Nelle aziende di dimensioni medio-grandi l’esigenza principale è l’aggiornamento delle applicazioni esistenti alle attuali necessità di business. Orbene il cloud è spesso una soluzione reale e plug’n’play: “Durante la domenica del Superbowl, il principale evento sportivo statunitense, Domino’s Pizza riceve il 50% in più di ordini”, sorride Jean, “troppi per gestirli con i soliti server, ma la loro applicazione, scritta in Java/Apache/Tomcat ha funzionato su Azure senza nessun problema”.
Parlare d’interoperabilità sembra facile, ma le cose sono complesse e anche se esistono iniziative interessanti è difficile spiegarle con un rigoroso approccio top-down: ecco perché Paoli preferisce fare esempi. “Chi ha un iPhone si aspetta di ricevere le mail e leggere gli allegati”, esemplifica, “che per buona parte provengono da Microsoft Exchange, la cui documentazione d’interoperabilità è di 80 mila pagine: c’è molto lavoro da fare”, spiega.

Il principio di Paoli

Anche se al momento l’accento è sulle applicazioni esistenti e sulla loro eseguibilità diretta su Azure, l’espressione “cloud interoperability” include svariate possibilità e il primo che viene in mente è l’interoperabilità tra cloud diverse. Questo è un aspetto che al momento non viene trattato, né da Microsoft né da altri. Come se non bastasse il riferimento accadico, mi lancio in un altro gioco di parole, stavolta nella fisica atomica. “Due fermioni identici non possono occupare fisicamente lo stesso stato quantico”, enunciò nel 1925 il fisico austriaco Wolfgang Pauli, ricevendone il Nobel per la fisica e passando alla storia come “principio di esclusione di Pauli”.

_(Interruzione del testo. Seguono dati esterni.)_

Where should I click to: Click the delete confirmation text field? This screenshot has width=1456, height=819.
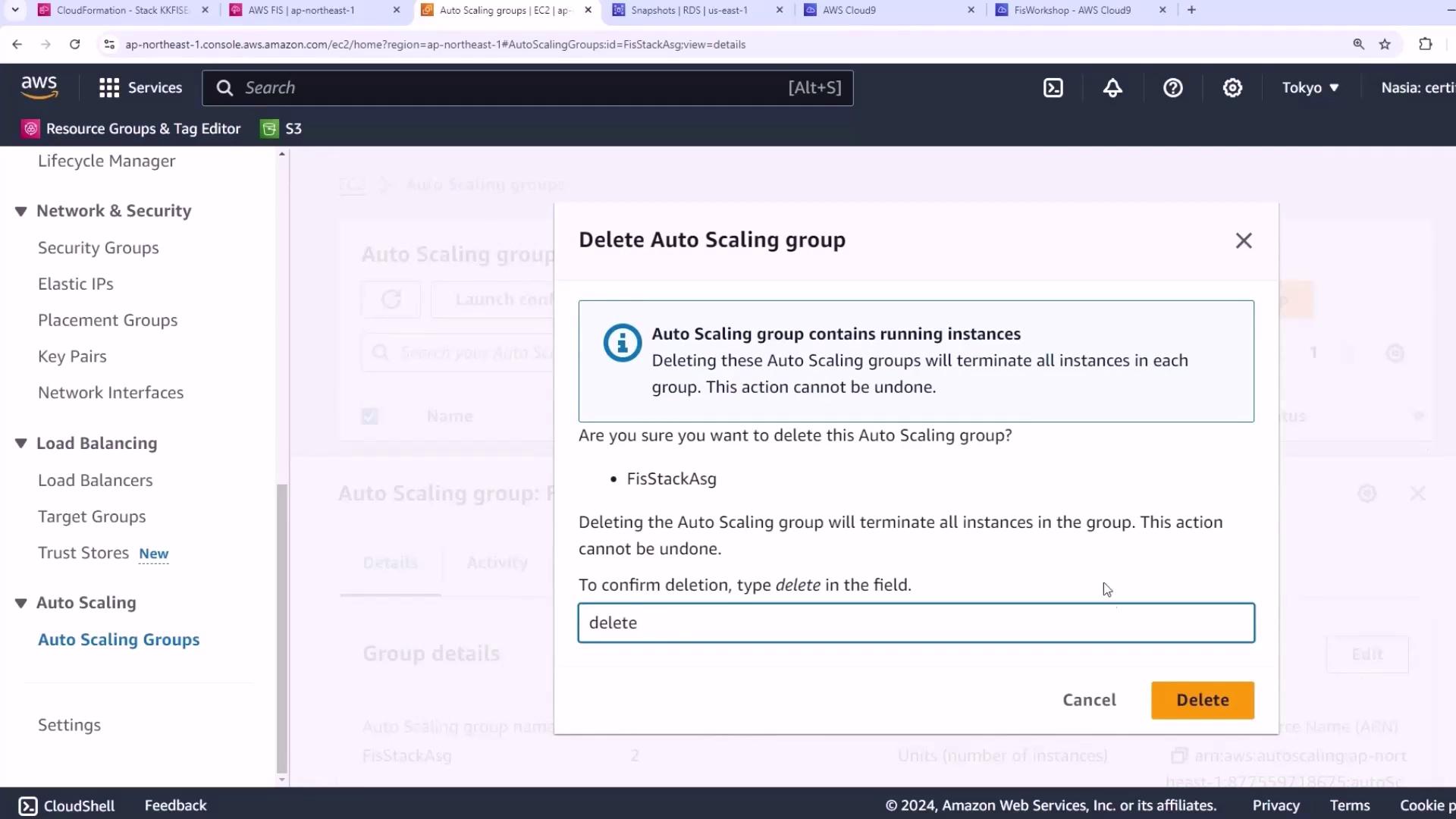(915, 623)

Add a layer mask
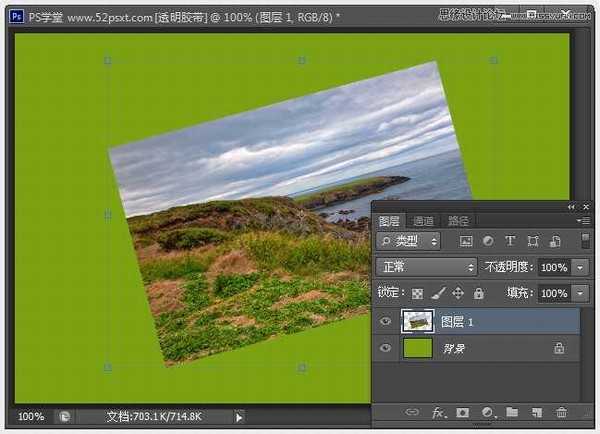coord(462,412)
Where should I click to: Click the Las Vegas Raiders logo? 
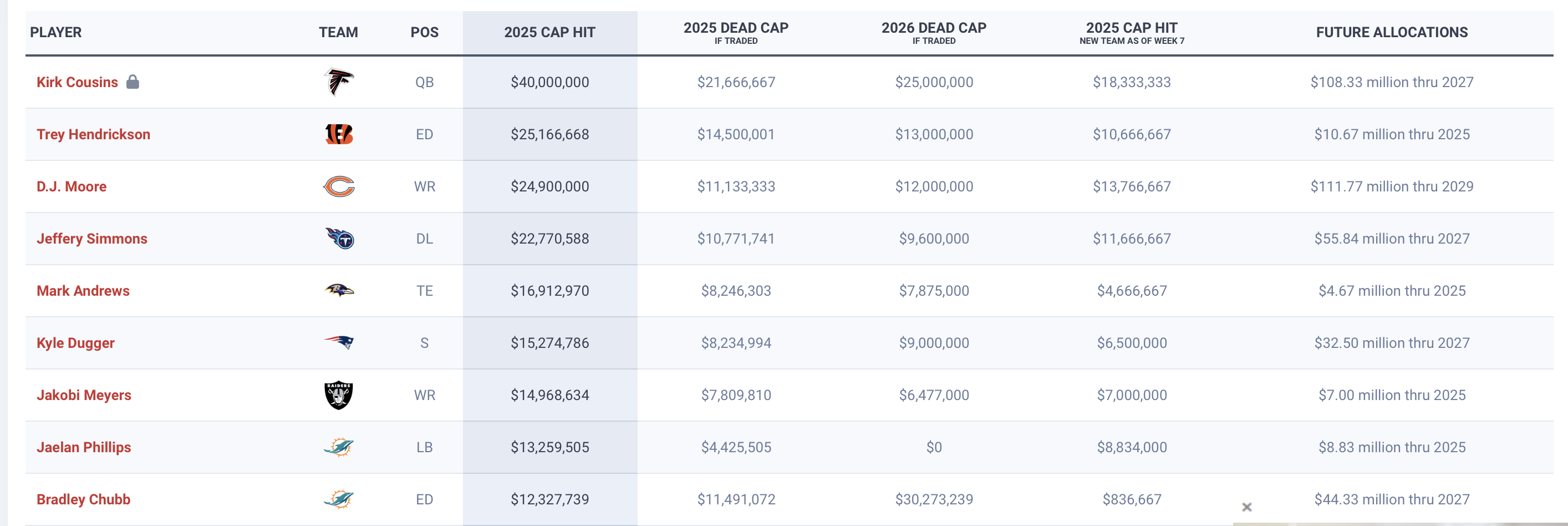click(338, 395)
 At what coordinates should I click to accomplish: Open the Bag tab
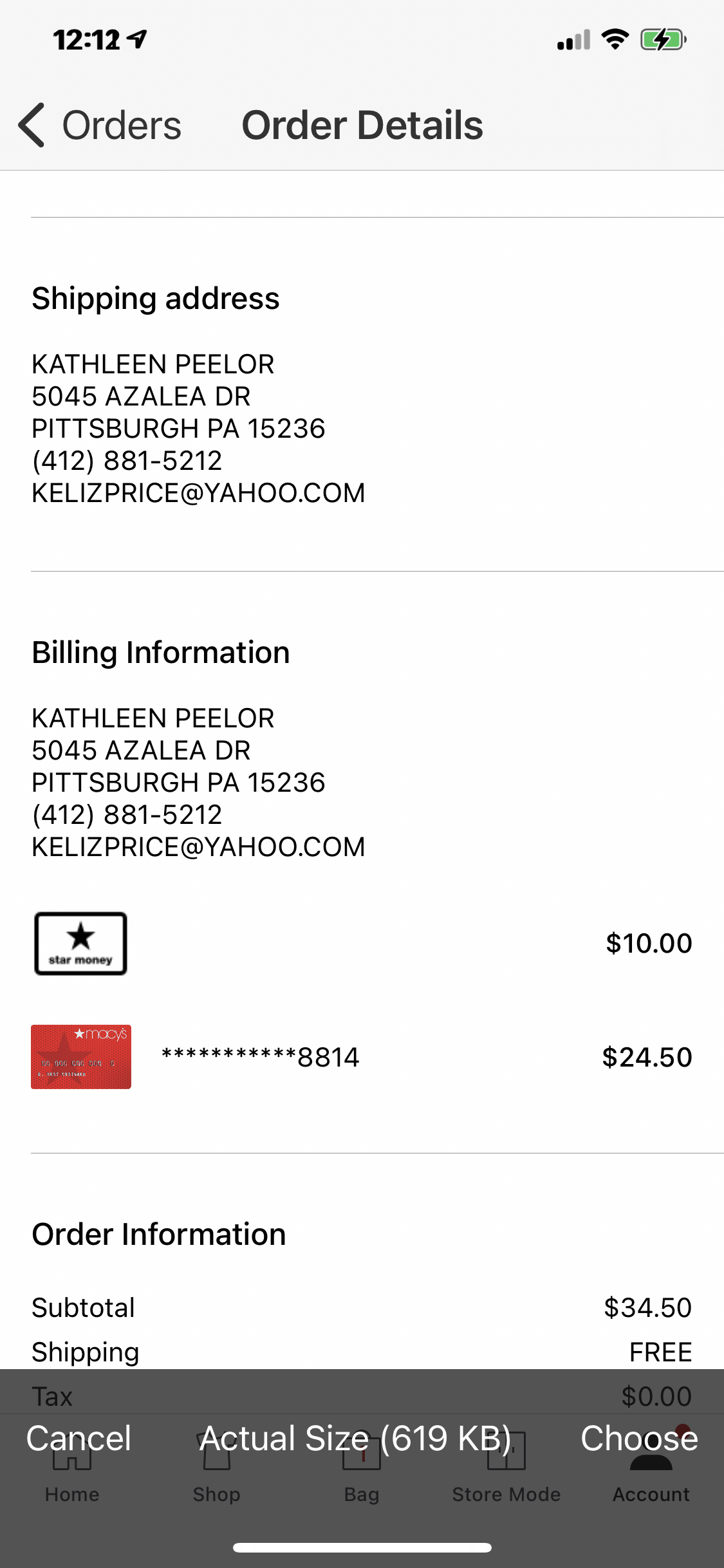pos(362,1493)
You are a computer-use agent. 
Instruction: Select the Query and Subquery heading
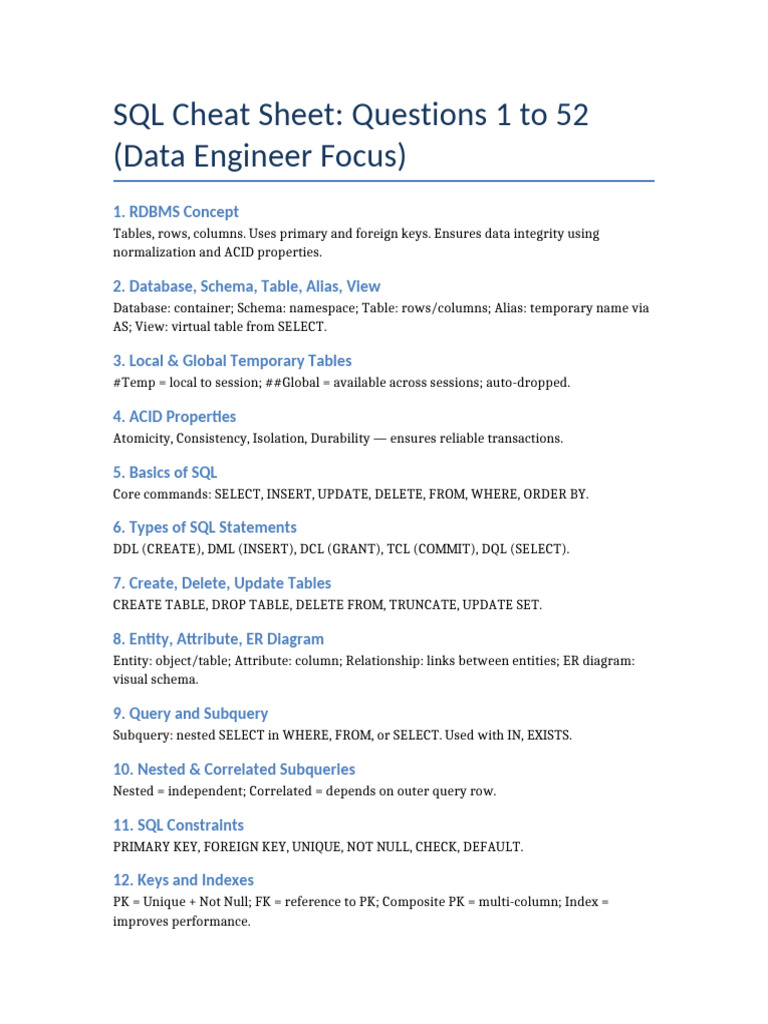coord(190,714)
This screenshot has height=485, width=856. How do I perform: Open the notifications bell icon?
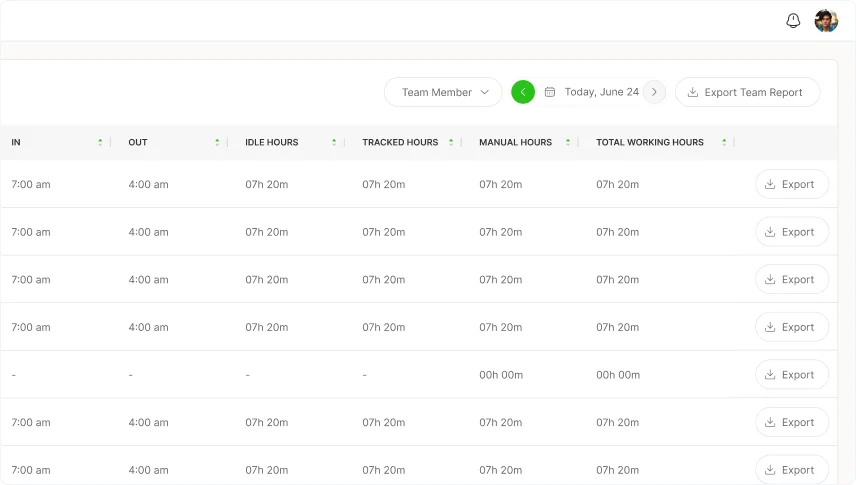pyautogui.click(x=793, y=21)
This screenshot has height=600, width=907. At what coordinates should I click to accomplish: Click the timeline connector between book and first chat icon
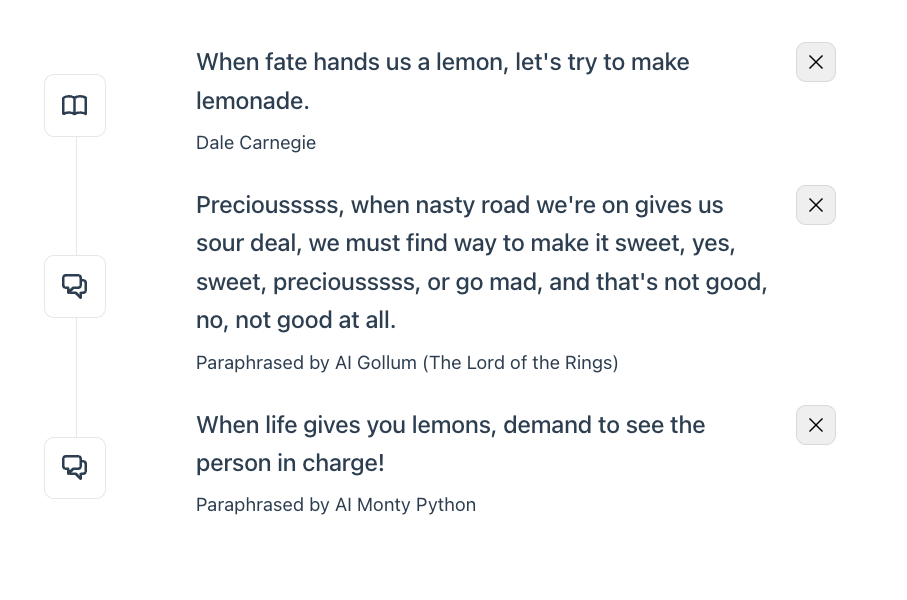(x=76, y=196)
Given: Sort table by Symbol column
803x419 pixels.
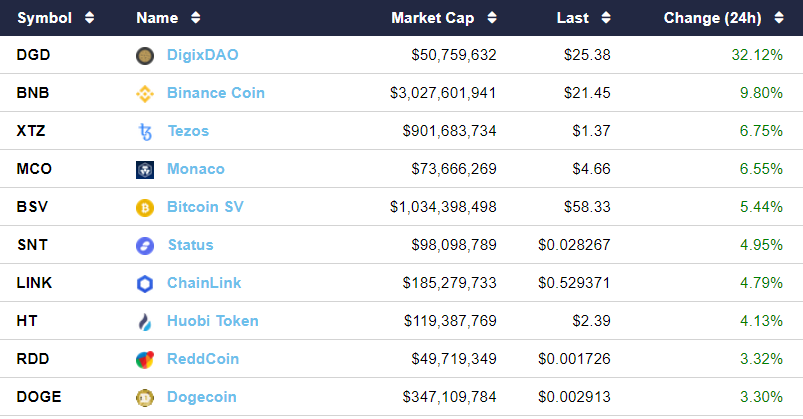Looking at the screenshot, I should pyautogui.click(x=55, y=18).
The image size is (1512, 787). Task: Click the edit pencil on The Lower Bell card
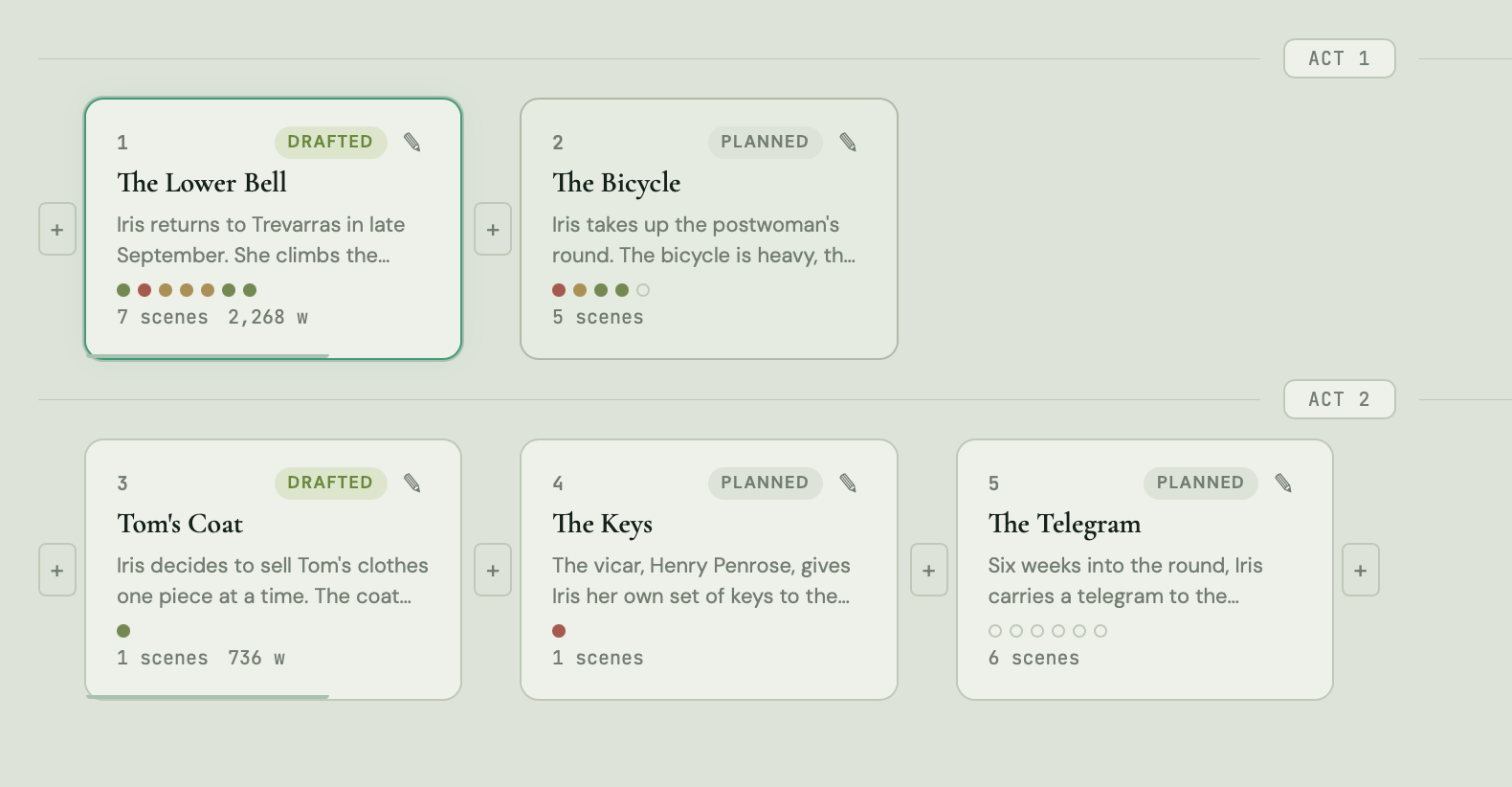click(x=412, y=143)
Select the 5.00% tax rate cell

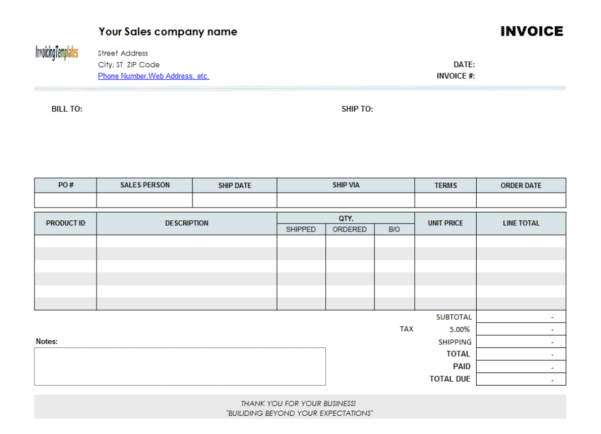click(x=459, y=329)
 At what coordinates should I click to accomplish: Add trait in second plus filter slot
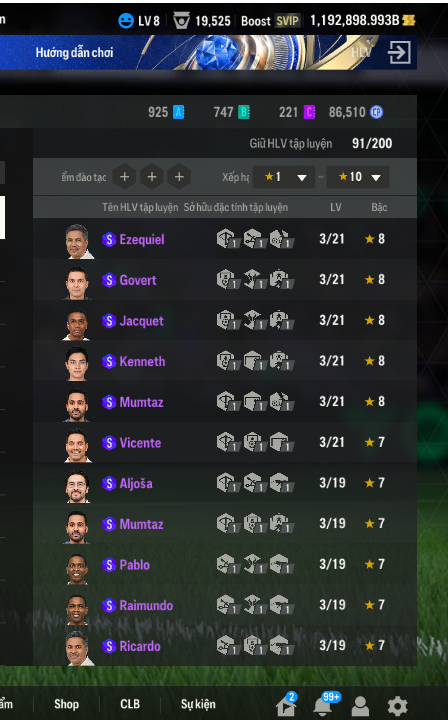pos(152,177)
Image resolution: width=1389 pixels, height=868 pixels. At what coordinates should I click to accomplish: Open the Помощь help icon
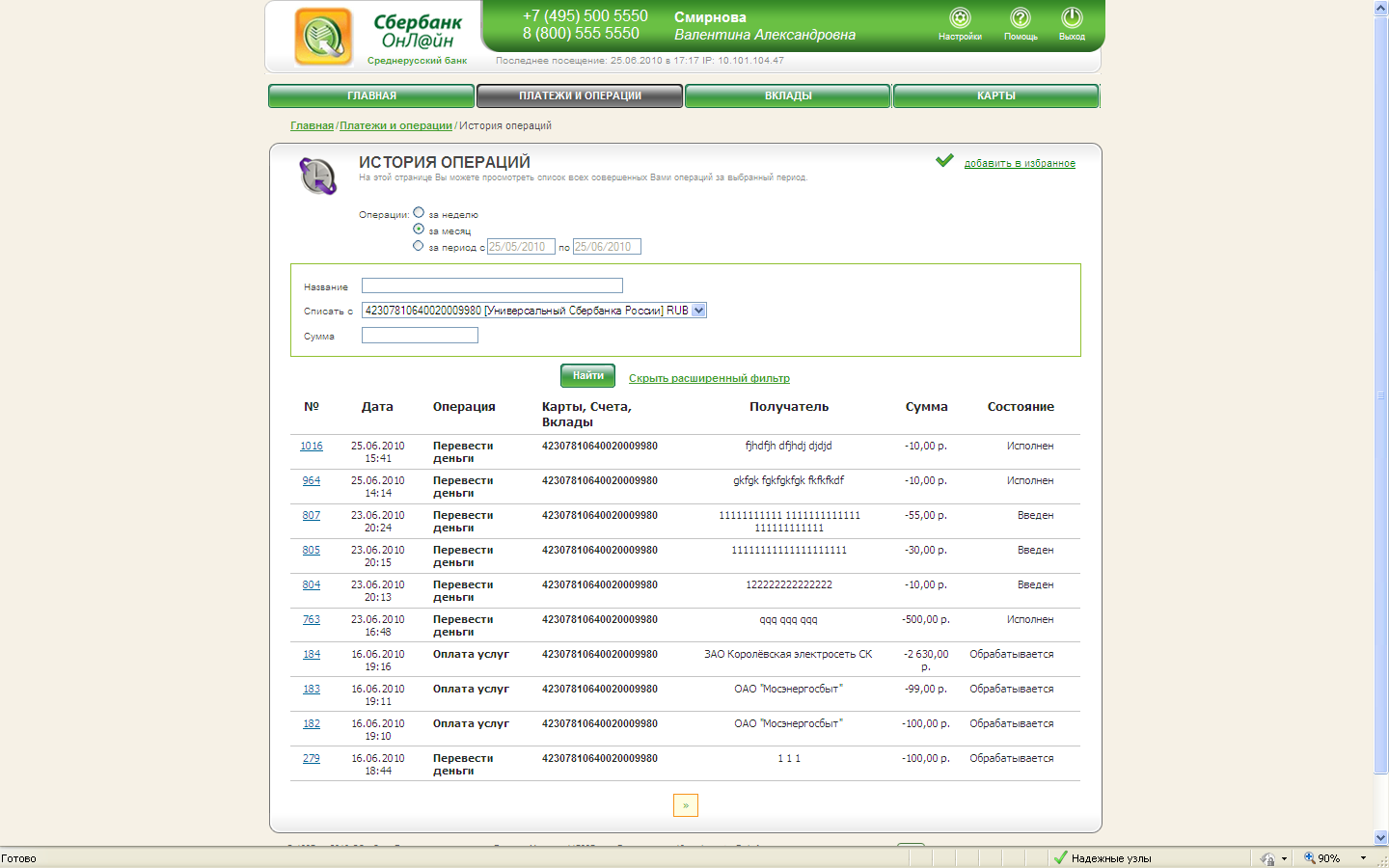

Giocando con il cognome possiamo provare ad enunciare il principio di esclusione di Paoli: “oggi due cloud non possono occupare lo stesso spazio spazio aziendale”. E’ un gioco, certo, e Jean Paoli non l’ha enunciato. Ma sull’argomento cloud-to-cloud ha detto testualmente che “nei prossimi 3-4 anni succederanno cose interessanti”, come se nell’ICT 3 o 4 anni fossero bruscolini e espressioni come outsourcing o client-server fossero ancora di moda. Dei mainframe, mai morti, parleremo un’altra volta.